Log负责管理一个目录下所有的日志文件，它主要提供了以下接口：

1.高水位管理操作：

 // 日志highWatermark(高水位)
 @volatile private var replicaHighWatermark: Option[Long] = None

 // 更新highWatermark
 def onHighWatermarkIncremented(highWatermark: Long): Unit = {
    lock synchronized {
      replicaHighWatermark = Some(highWatermark)
      producerStateManager.onHighWatermarkUpdated(highWatermark)
      updateFirstUnstableOffset()
    }
  }

2.日志段管理：

 // 保存一个log目录下所有的logsegment
private val segments: ConcurrentNavigableMap[java.lang.Long, LogSegment] = new ConcurrentSkipListMap[java.lang.Long, LogSegment]

// 新增Segment
def addSegment(segment: LogSegment): LogSegment = this.segments.put(segment.baseOffset, segment)

// 删除旧的日志段
private def deleteOldSegments(predicate: (LogSegment, Option[LogSegment]) => Boolean, reason: String): Int = {
    lock synchronized {
      // 得到可以被删除的日志段
      val deletable = deletableSegments(predicate)
      if (deletable.nonEmpty)
        info(s"Found deletable segments with base offsets [${deletable.map(_.baseOffset).mkString(",")}] due to $reason")
      // 删除日志段
      deleteSegments(deletable)
    }
  }
  
// 删除日志段
private def deleteSegments(deletable: Iterable[LogSegment]): Int = {
    maybeHandleIOException(s"Error while deleting segments for $topicPartition in dir ${dir.getParent}") {
      val numToDelete = deletable.size
      if (numToDelete > 0) {
        // we must always have at least one segment, so if we are going to delete all the segments, create a new one first
        if (segments.size == numToDelete)
          roll()
        lock synchronized {
          checkIfMemoryMappedBufferClosed()
          // remove the segments for lookups
          deletable.foreach(deleteSegment)
          maybeIncrementLogStartOffset(segments.firstEntry.getValue.baseOffset)
        }
      }
      numToDelete
    }
  }

3.关键位移值管理：

 // 下一条待插入消息的位移,其实也就是LEO(Log End Offset)
@volatile private var nextOffsetMetadata: LogOffsetMetadata = _

// 更新LEO
private def updateLogEndOffset(messageOffset: Long) {
    nextOffsetMetadata = new LogOffsetMetadata(messageOffset, activeSegment.baseOffset, activeSegment.size)
  }

4.读写操作
appendAsLeader负责向Leader副本写入消息，appendAsFollower负责向Follower写入消息。以上两个方法中都调用了append方法，这里就份append方法。

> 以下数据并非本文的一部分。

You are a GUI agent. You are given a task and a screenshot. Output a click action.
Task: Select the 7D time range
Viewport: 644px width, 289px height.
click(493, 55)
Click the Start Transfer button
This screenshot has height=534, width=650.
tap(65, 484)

private def append(records: MemoryRecords, isFromClient: Boolean, interBrokerProtocolVersion: ApiVersion, assignOffsets: Boolean, leaderEpoch: Int): LogAppendInfo = {
    maybeHandleIOException(s"Error while appending records to $topicPartition in dir ${dir.getParent}") {
      // 分析和验证待写入消息集合，并返回校验结果
      val appendInfo = analyzeAndValidateRecords(records, isFromClient = isFromClient)

      // 如果不需要写入则返回
      if (appendInfo.shallowCount == 0)
        return appendInfo

      // 将未通过analyzeAndValidateRecords方法检查的部分截断
      var validRecords = trimInvalidBytes(records, appendInfo)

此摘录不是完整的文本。